Barreiras de segurança e um “botão de desligar”
Fraser defende que as “barreiras de segurança” australianos para sistemas de IA de alto risco devem também incluir os chatbots de companhia, bem como os modelos de propósito geral que os suportam. Estas “barreiras de segurança” deveriam ir além de medidas técnicas e incluir a consideração dos riscos emocionais e psicológicos que as interações com IA podem causar. A utilização de modelos de IA como os de Character.AI, que imitam uma troca de mensagens convencional e permitem a criação de personagens com personalidades complexas, sublinha a necessidade de uma regulamentação que promova um design mais humano e cuidadoso.
Contudo, Fraser argumenta que, por vezes, medidas de proteção não são suficientes. “Precisamos não só de barreiras de segurança, mas também de um botão de desligar”, afirma.

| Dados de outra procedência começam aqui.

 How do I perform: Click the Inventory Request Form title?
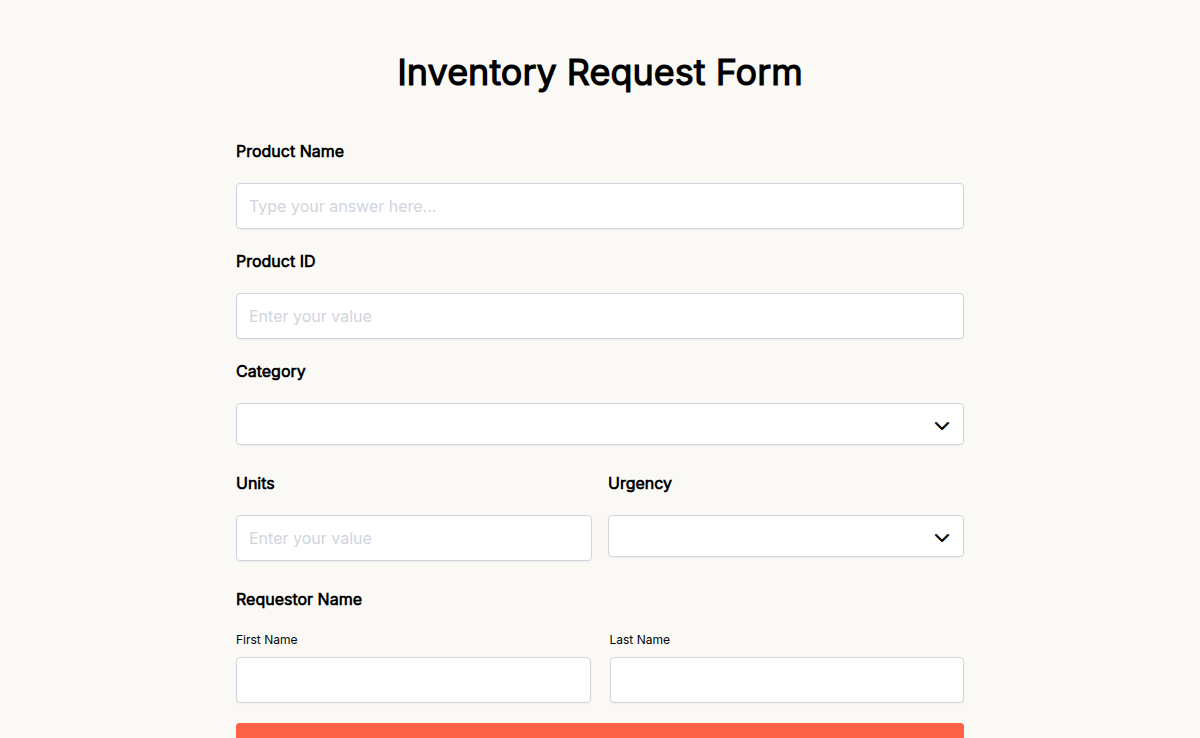(599, 72)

Tal como os chatbots de companhia, algumas IAs aparentemente de baixo risco podem revelar-se prejudiciais, e as autoridades reguladoras deveriam ter o poder de retirar sistemas do mercado caso estes representem riscos inaceitáveis.
Ao lançar luz sobre o caso de Sewell e outras vítimas, Fraser sublinha a importância de uma regulamentação sólida e ética no desenvolvimento da inteligência artificial. A relação cada vez mais próxima entre humanos e sistemas de IA exige uma nova abordagem à segurança digital e ao desenvolvimento de políticas que considerem os riscos psicológicos e sociais de uma tecnologia em rápida expansão.